**Problem**: From the line holding "Click the Oct" to the final line below, restate each line word for word and add nothing.
=== Begin Enclosure ===
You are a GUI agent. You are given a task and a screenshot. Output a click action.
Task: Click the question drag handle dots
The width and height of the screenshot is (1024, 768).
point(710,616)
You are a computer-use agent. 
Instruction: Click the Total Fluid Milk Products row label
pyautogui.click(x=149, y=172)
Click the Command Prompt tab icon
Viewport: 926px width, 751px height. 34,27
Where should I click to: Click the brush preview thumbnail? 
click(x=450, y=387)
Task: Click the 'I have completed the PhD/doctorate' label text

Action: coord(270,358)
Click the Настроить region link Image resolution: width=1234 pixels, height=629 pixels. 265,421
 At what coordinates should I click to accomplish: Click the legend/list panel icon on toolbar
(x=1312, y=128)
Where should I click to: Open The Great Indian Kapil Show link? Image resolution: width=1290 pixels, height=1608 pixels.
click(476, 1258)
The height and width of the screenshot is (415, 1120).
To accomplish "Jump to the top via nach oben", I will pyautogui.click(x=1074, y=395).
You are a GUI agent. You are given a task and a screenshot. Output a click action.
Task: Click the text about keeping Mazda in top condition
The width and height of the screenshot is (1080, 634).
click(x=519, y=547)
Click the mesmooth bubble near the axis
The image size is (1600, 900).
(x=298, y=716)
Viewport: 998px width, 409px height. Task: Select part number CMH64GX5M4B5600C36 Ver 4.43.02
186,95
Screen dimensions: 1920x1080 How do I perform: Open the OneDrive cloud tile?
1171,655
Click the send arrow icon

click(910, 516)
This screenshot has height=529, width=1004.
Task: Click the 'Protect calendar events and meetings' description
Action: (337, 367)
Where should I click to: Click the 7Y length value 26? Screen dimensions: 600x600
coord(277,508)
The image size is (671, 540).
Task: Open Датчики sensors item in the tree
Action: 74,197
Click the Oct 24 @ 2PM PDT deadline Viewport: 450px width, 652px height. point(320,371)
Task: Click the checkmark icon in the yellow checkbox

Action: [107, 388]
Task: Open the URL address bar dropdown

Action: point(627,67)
=== End Enclosure ===
**Exercise result**:
Click the Oct 24 @ 2PM PDT deadline Viewport: 450px width, 652px height. point(320,371)
Task: Click the checkmark icon in the yellow checkbox

Action: [107, 388]
Task: Open the URL address bar dropdown

Action: point(627,67)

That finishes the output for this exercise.